* **Stated task 1**
In the forum thread about the new male betta, which fin is the recovered guppy missing?

# new male betta a killer



## mousey (Jan 18, 2005)

got a very small male betta. Put him in the guppy tank and he was good for a few weeks. then I noticed a couple of guppies were missing- one each night. Did a check one night with a flashlight and there was this little betta with a guppy crosswise in his mouth thrashing it around. Managed to get the guppy away from him and get him jarred up for the night. Guppy has recovered except his top fin is missing . Betta now resides alone. He is about 1/2 the size of a normal male but boy does he have a temper.


----------



## funlad3 (Oct 9, 2010)

How do you always manage to have all of the fish problems, Mousey?


----------



## Betta man (Mar 25, 2011)

lol! I've never heard of that! I feel that way sometimes! I feel like that sometimes when I do everything right and it doesn't work!


----------



## mousey (Jan 18, 2005)

I tend to verbalize the problems in the hopes that others may learn from my experiences. I could tell you about the tanks that are doing well if you like.

Ok My big blue betta in the 15 gallon community tank is doing well. he does not disagree with any other fish but prefers to entertain himself by flaring at his reflection. 
My ottos are doing well an are constantly busy. My plants are all doing well and I need to thin them out yet again.My gouramis are getting huge and are peceful in their community tanks.
Colors are developing nicely-- see makes for boring reading and anyone wondering if they are the only ones having problems are not going to learn that things happen in tanks that are unexpected or are potential problems.
male bettas and guppies have usually been ok for me. This betta ids different, so the potential is there for others to learn that some bettas are killers.


----------



## funlad3 (Oct 9, 2010)

Oh, I see!


----------



## Betta man (Mar 25, 2011)

Yeah, If I had a success story, I'd share it.


----------



## Toshogu (Apr 24, 2009)

lol mousy been a long while. yes, you do run into problems alot =)


----------



## Obsidian (May 20, 2007)

I think that guppies would be a poor choice of tank mate as they tend to have more flowing fins, which to the betta says "opponent."

Watch out for the little things, they bite your toes and take you down!


----------



## mousey (Jan 18, 2005)

he is not much better with anything else either. Platies are out as are tetras. he is just a nasty little sod. Good thing all the other bettas i have are tolerant of tank mates.


----------

* **Data for the task**
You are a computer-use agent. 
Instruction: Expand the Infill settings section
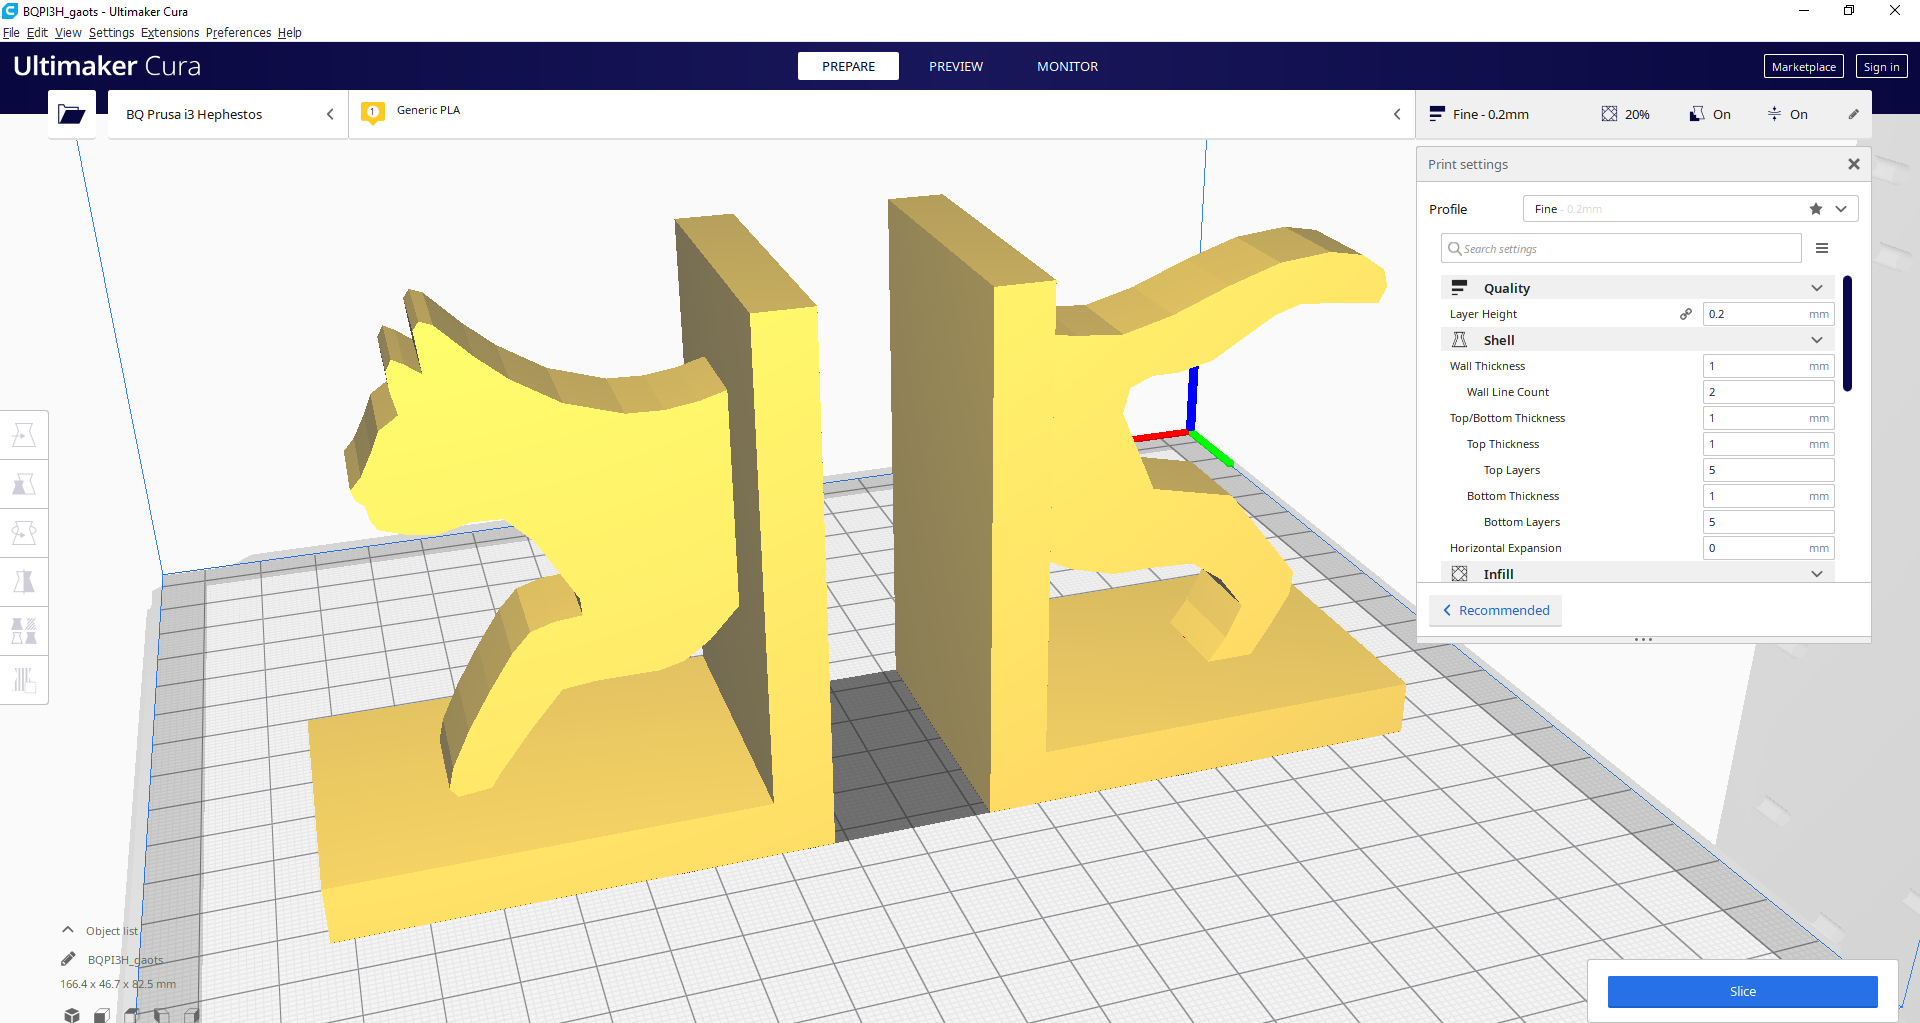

* * *

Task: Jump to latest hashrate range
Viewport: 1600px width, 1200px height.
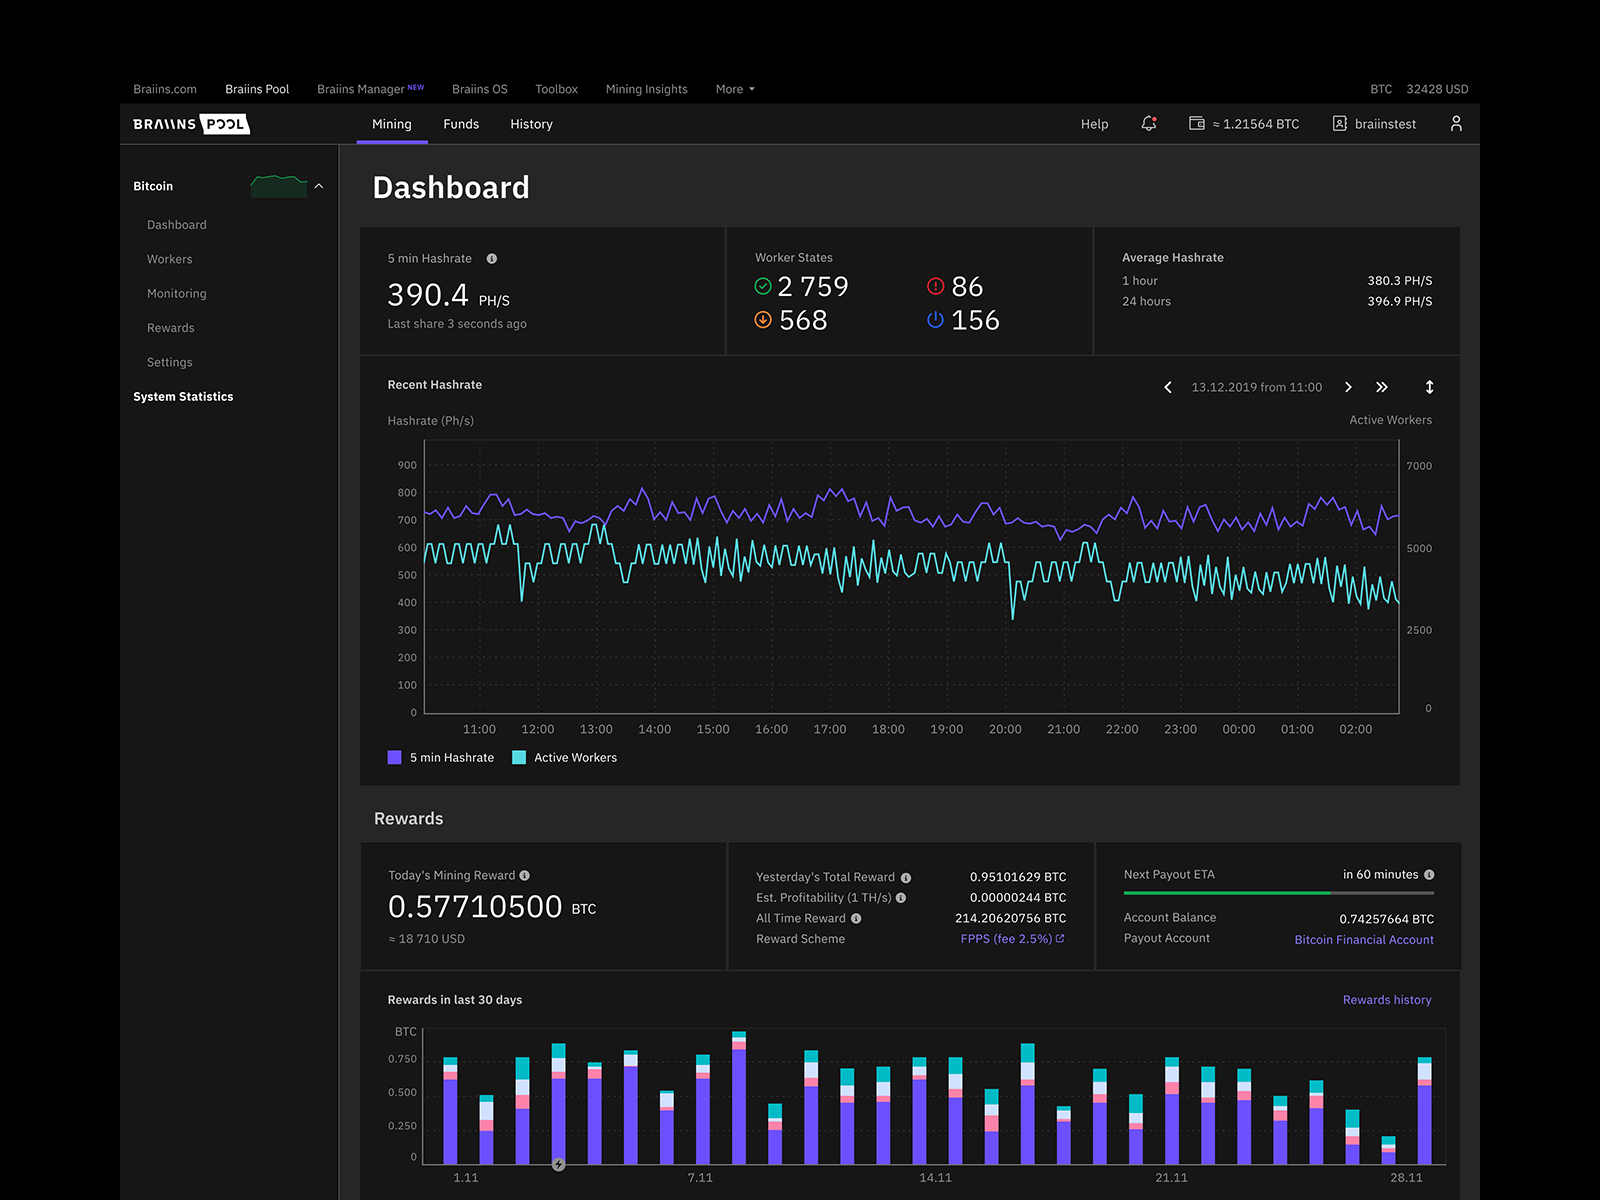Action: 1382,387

* **Stated task 2**
Retype the lines of the records between the line holding "Task: Jump to latest hashrate range" and the line holding "Action: 1382,387", inclusive, and leave the pictures out.

* **Final result 1**
Its top fin.

* **Final result 2**
Task: Jump to latest hashrate range
Viewport: 1600px width, 1200px height.
Action: 1382,387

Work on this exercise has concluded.